Exercise details – For the material that follows, return exactly the lines from the one with "Given: Click the Adobe Photoshop 19.1.6 text" through the one with "The height and", both ends included.
____ The records
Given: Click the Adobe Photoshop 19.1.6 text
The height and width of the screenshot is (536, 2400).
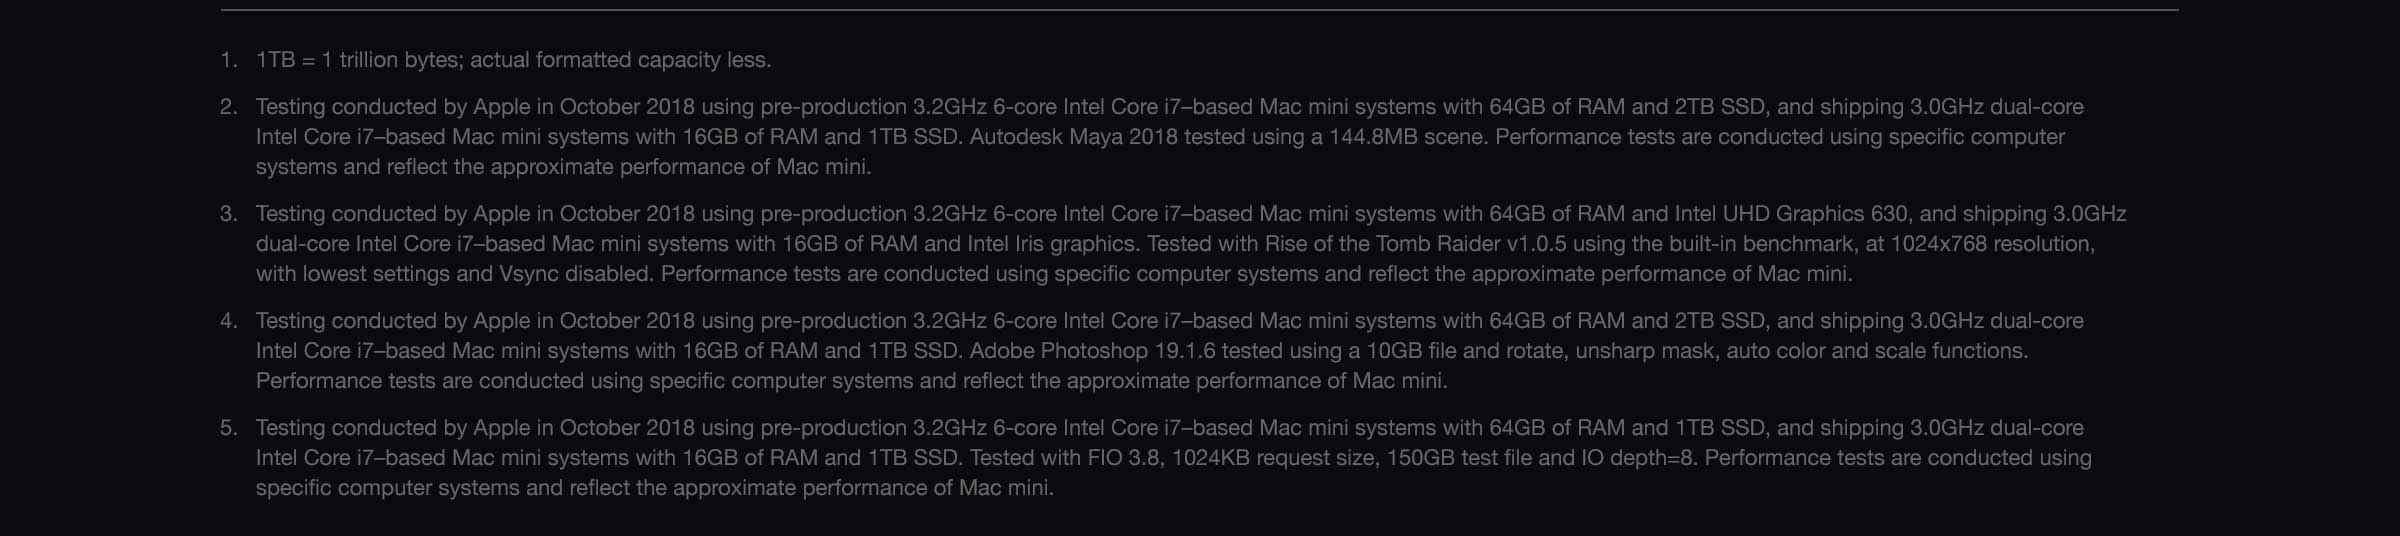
________
____ The records
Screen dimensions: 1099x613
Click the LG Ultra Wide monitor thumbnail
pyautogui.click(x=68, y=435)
________
Final answer –
Given: Click the Adobe Photoshop 19.1.6 text
The height and width of the screenshot is (536, 2400).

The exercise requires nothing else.